For likely obvious reasons, in early April we began to pivot from the cherished Day Camp plan, but the Families, Youth, and Children staff was determined to hold onto the values and traditions of this early summer ministry: the connections and intergenerational faith development that happen when you bring together children of all ages, from all over, for an intensive camp experience. So over the past week, nearly 60 children and youth in three time zones gathered each morning, not here, but in their own homes, for Westminster Stay Camp, all centered around the theme of Building Beloved Community. They received care packages ahead of time, which were full of crafts and activities, a devotional booklet, their camp t-shirt, snacks for each day, and even a bundle of chalk for writing positive messages in their neighborhood.

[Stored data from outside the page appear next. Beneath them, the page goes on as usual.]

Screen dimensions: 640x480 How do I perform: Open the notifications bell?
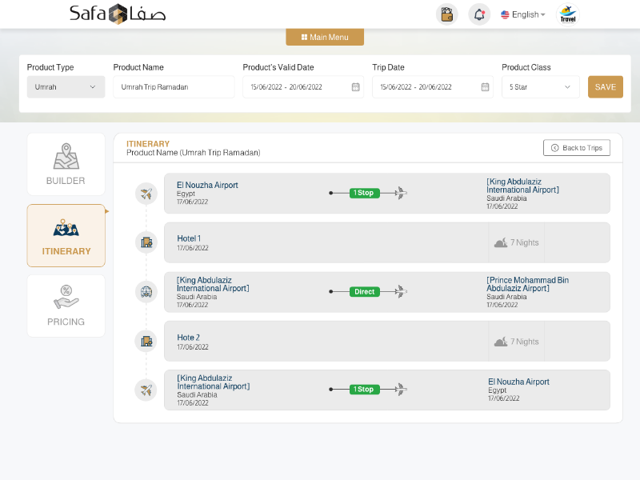pos(479,14)
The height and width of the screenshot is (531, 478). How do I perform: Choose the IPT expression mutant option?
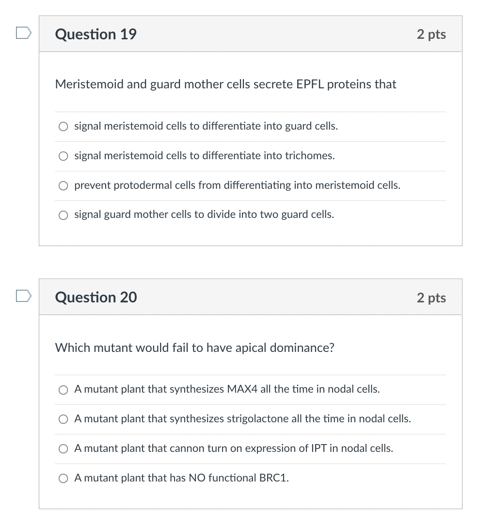(63, 449)
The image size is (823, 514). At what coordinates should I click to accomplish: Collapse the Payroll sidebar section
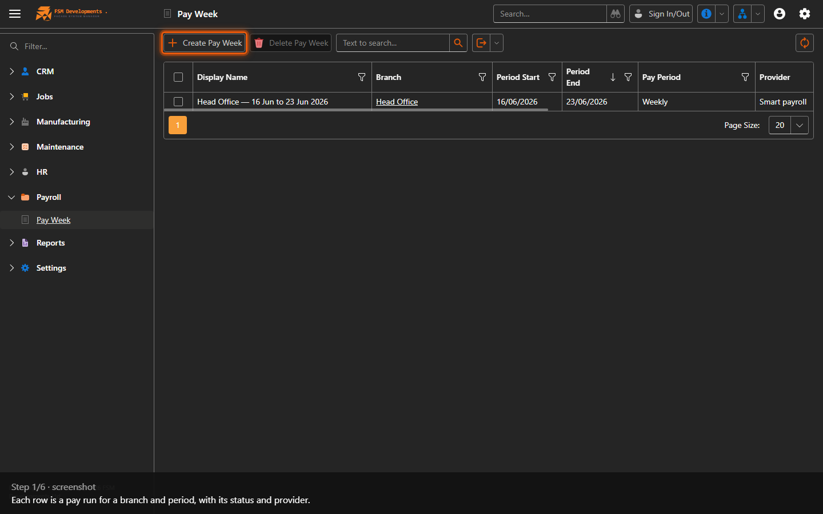11,197
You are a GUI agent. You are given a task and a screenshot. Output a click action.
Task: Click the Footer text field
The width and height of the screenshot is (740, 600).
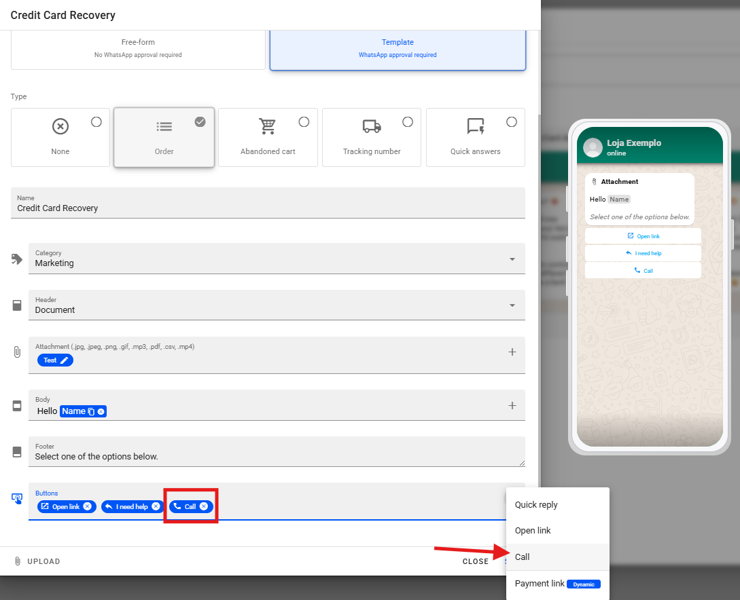pyautogui.click(x=272, y=456)
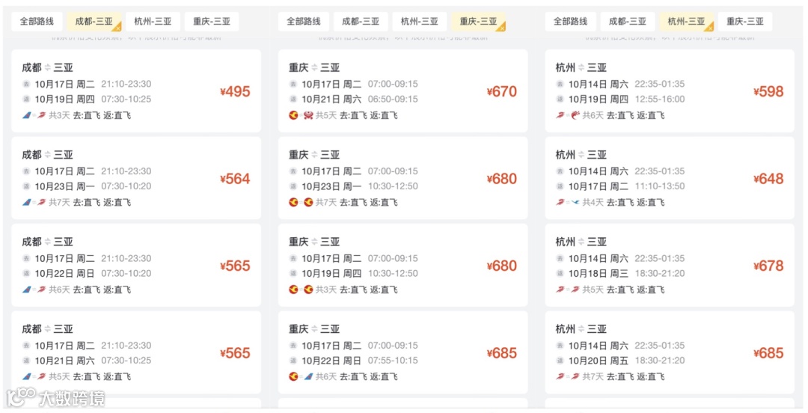Open the ¥565 Chengdu flight returning October 22
The image size is (808, 413).
(x=136, y=266)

Instead of sitting on the floor in here on carpet squares to start the day, we all met on Zoom for energizers, our opening devotions, and songs led by Brad Ollmann, Children’s Choir Director, before campers and their high school leaders split up into cabin Zoom times with their age mates.
In cabin time, they played “Simon Says,” Rock-Paper-Scissors, and charades, had show-and-tell and dance parties, and reflected on discussion questions for each day. And if you are wondering if the youngest campers figured out the virtual background, chat, and screen share features of the Zoom platform, yes, yes they did! And they used them enthusiastically! But it was all part of the fluid, fun, and flexible Stay Camp experience.

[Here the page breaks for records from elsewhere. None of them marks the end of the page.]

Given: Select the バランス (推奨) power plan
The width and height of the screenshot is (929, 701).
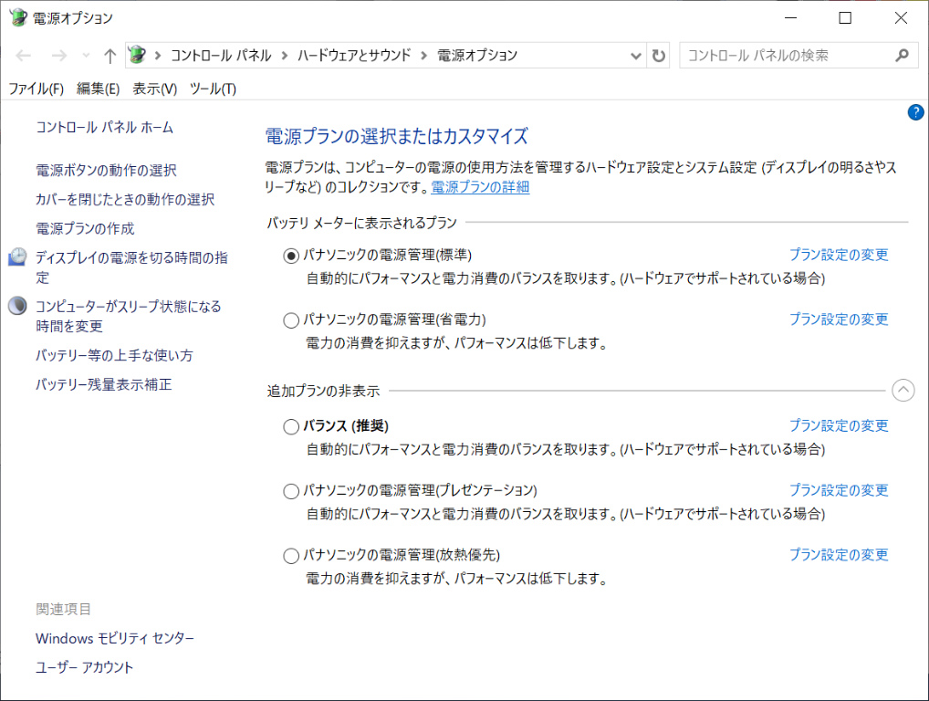Looking at the screenshot, I should click(x=291, y=426).
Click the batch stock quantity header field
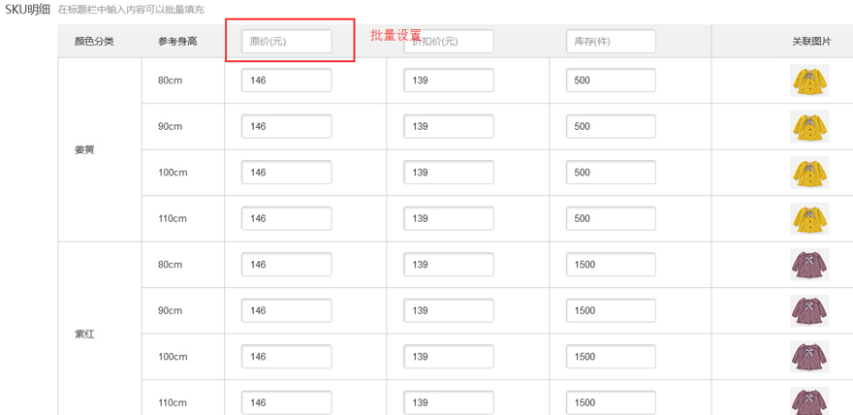 pos(611,42)
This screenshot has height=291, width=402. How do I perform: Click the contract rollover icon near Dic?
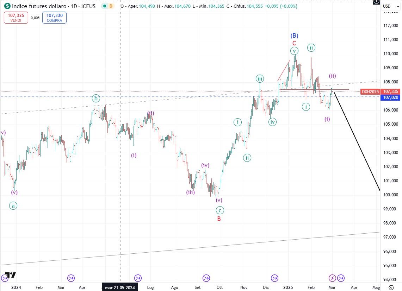tap(274, 278)
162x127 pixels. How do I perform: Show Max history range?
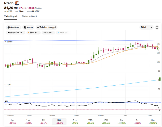click(153, 121)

During this past week, they made friendship bracelets with video tutorials from their counselors, colored pages with messages tying into the daily theme, wrote notes for essential workers in their neighborhood, like their mail carriers, and covered lawns, windows, sidewalks, and driveways throughout the community with art and messages.
Campers created art and notes for seniors in our community, both those in the congregation and those from the Magnet Senior Center at Booth Manor, right here in the church’s neighborhood. The Senior Center’s Director, Angelique Kingsbury, brought greetings one morning. Pastors David Tsai Shinn and Tim Hart-Andersen paid a visit and offered Bible reflections.
They played “Minute to Win It” games, to see how many candies they could move with a straw in one minute, or how many Oreos they could get from their forehead to their mouth without using their hands, only their face muscles. This is all actually even funnier to watch than you are imagining, even more so because their little faces were covered with Oreo dust at the end.
In talking about caring for God’s creation as part of Building Beloved Community, they learned about pollinators from Master Gardener Jessica Willson, tested science principles with Skittles, and heard about Westminster’s commitment to water reuse and conservation from Master Water Steward Laura Lee Moffett.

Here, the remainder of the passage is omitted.